Ke esokan harinya mereka membicarakan sesuatu dikelas, Ibu Ani yang duduk santai mendampingi mereka, menyimak setiap diskusi sebelum menyimpulkannya menjadi ide bersama.
Pertama masalah yang mereka diskusikan iyalah tak ada hadiah apa pun dari kegiatan ini.
"Bukankah mereka pelit?"
"Aku juga berpikir begitu." Ucap Anton, berdiri di depan, tangannya menopang tubuh di meja.
"Menjengkelkan! buat apa kita menyia-nyiakan waktu, sebaiknya kita tak usah ikut saja." Andika sangat kesal, beberapa kali memukul meja belajarnya.
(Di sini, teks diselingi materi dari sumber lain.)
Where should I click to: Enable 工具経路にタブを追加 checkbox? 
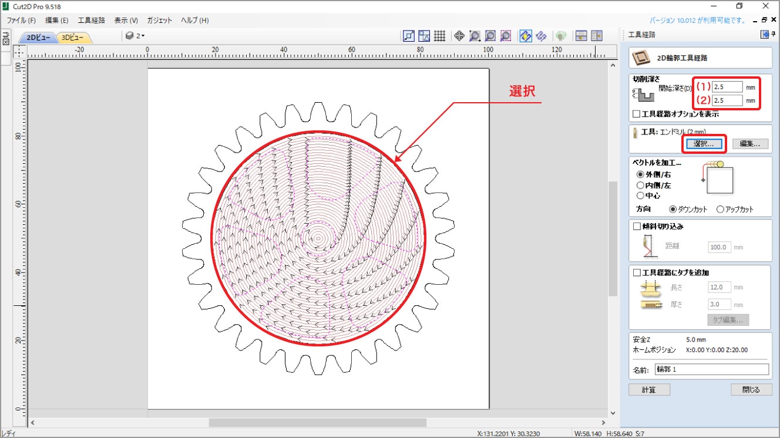[x=637, y=272]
"Aku tau kamu kesal, tapi yang kamu pukul milik pemerintah."
"Tetap saja ini membuatku kecewa, apa-apaan ini semua, seperti kita bermain-main saja, mereka tak tau seberapa banyak waktu tenaga dan uang kita habiskan? pemerintah memang busuk!" Untuk remaja seumurnya mungkin tak banyak yang mau berbicara seperti Andika, apa lagi menyangkut pemerintah itu menyeramkan.
Poin kedua adalah...
"Setelah pelit, apa lagi ini? memaksa kita membuka kedai? memuakan!"
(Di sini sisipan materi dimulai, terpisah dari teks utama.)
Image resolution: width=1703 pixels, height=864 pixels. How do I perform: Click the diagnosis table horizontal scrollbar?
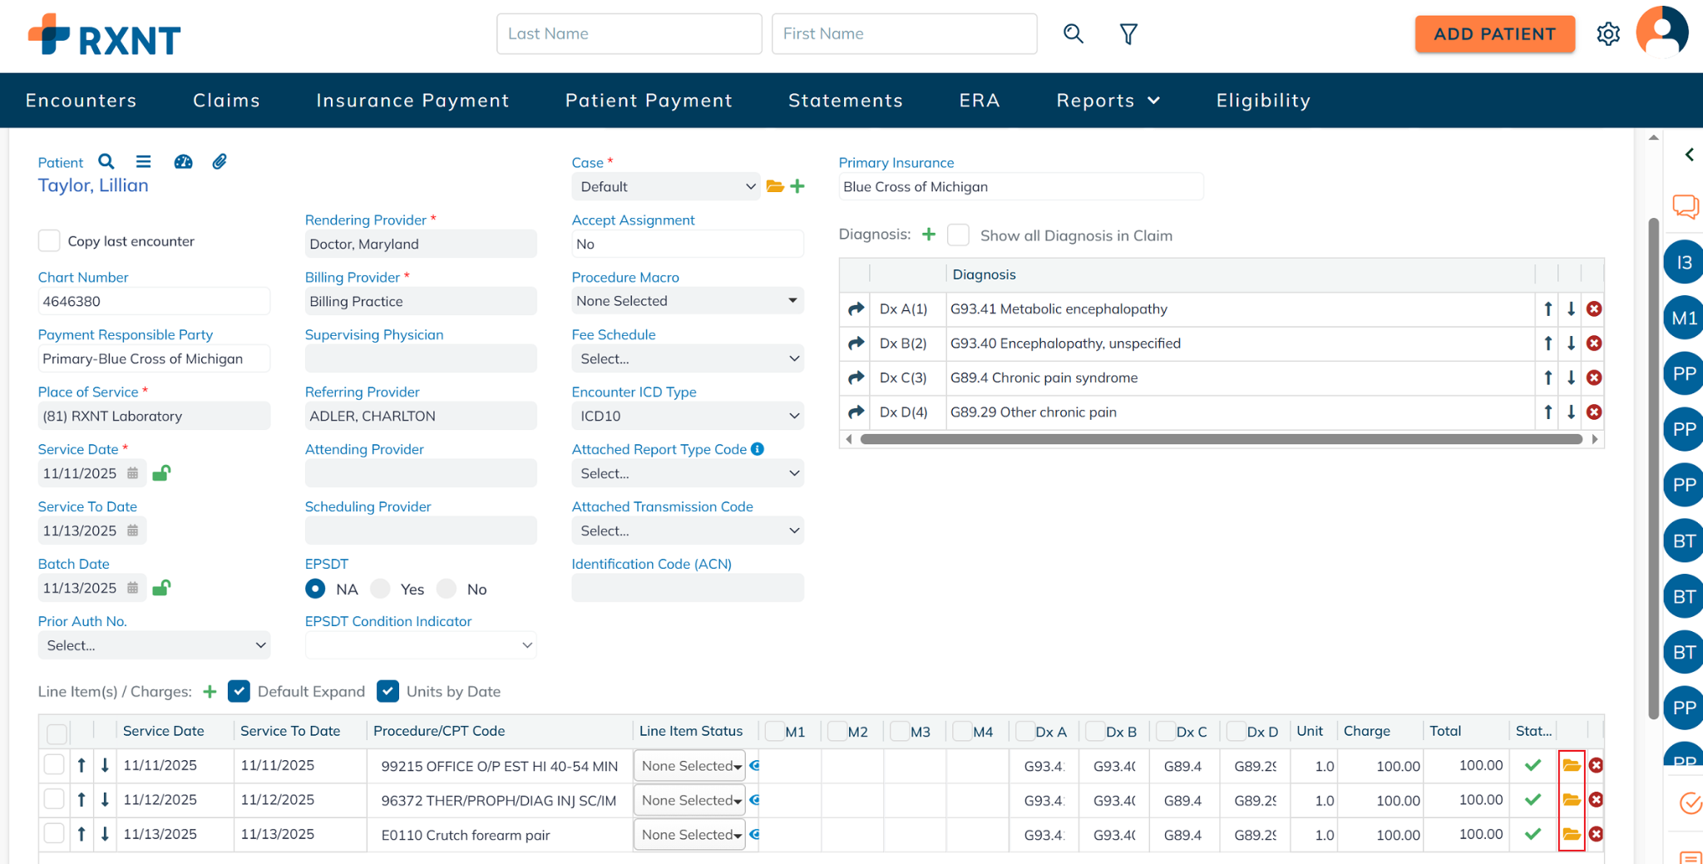(1221, 439)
"Kau tampak benci sekali, kamu tak membiarkan teman-temanmu ikut berbicara."
"Tsk, aku mewakili perasaan mereka."
"Ya, aku sependapat dengan Andika, terlebih ini menyita waktu untuk kelas 3 mereka sebentar lagi Ujian .kelulusan, setelah itu bulan berikutnya kita Ujian kenaik kan kelas."
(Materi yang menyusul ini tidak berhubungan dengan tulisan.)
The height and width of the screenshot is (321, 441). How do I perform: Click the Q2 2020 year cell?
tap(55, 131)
Akhirnya ada juga murid angkat bicara, rupanya mereka bukannya setujuh, namun lebih tepatnya mereka menyesali setiap tindakan yang diberikan ke mereka.
Anton sebagai pembicara berharaf mereka sedikit tenang dan mikirkan bagai mana acara ini meriah untuk mereka walau pun tak mendapatkan hadiah.
"Aku sebanarnya tak mau berbicara, Tapi karena Ibu Nur juga ikut marah, aku jadi berpikir kenapa ini membuat banyak orang kesal?"
"Ibu Nur? sih guru kalem dan termasuk aset sekolah ini seperti dia?" Ucap Anton sembari menunjuk Bu Ani yang sedari tadi menyimak pembicaraan muridnya.
"Tak akan ada yang bisa mengalahkan pesona guru itu, bahkan jika aku peria, aku akan jatuh cinta kepadanya, dia selalu memborong gelar guru terbaik, tercantik, ramah, guru yang disayangi muridnya, aku hanya mendapat kan peredikat guru terdingin."
"Kenapa ini berakhir membicarakannya?" Anton menjadi kebinggunggan.
"Coba kamu pikir guru sepertinya marah? tak biasa bukan?"
"Kamu dekat dengannya bukan, kenapa kamu tak bisa membuatnya sedikit menekan amarahnya."
"Oke kalau kamu bilang begitu, tapi tetap saja orang yang ceria dan baik sepertinya marah adalah hal yang langkah, aku mendapatkannya! aku mengabadikannya!"
"T-Tunggu dulu, Aku tak dapat mencerna diskusi ini, dari masalah acara kenapa nyambung ke kemarahan Ibu Nur?."
"Itu masih nyambung, sebab ibu Nur marah karena acara yang seperti ini, teruskan Aldi." Ucap Bu Ani meminta meneruskan pembicaraan ini, di kelas ini hanya Antonlah yang waras yang lainnya? sedikit dibawah kewarasan.
"Aku selalu menemaninya karena dia adalah guru yang selalu mengajari ku belajar, tapi... entah kenapa malam itu mood nya menjadi buruk, tapi masih bisa bersikap tenang, aku menanyakan kenapa ada apa dan mengapa? ---Dia bilang dia ingin berhenti jadi guru saja kalau begini..."
"Oke! Aku setujuh dengan pendapat rekan ku itu."
"Kamu jangan ikut-ikutan juga Bu!"
"Dia pada akhirnya bisa tenang setelah mengeluarkan semuanya, kembali lagi seperti semula."
"Oke Aldi, poin pertama dari yang aku dapat untukmu iyalah, Pertama kenapa diskusi ini sampai ke pembicaraan Ibu Nur yang marah, Kedua kamu di malam hari kenapa bersama ibu Nur dan dimana kalian? Ke tiga, kamu itu bukan murid di kelas ini."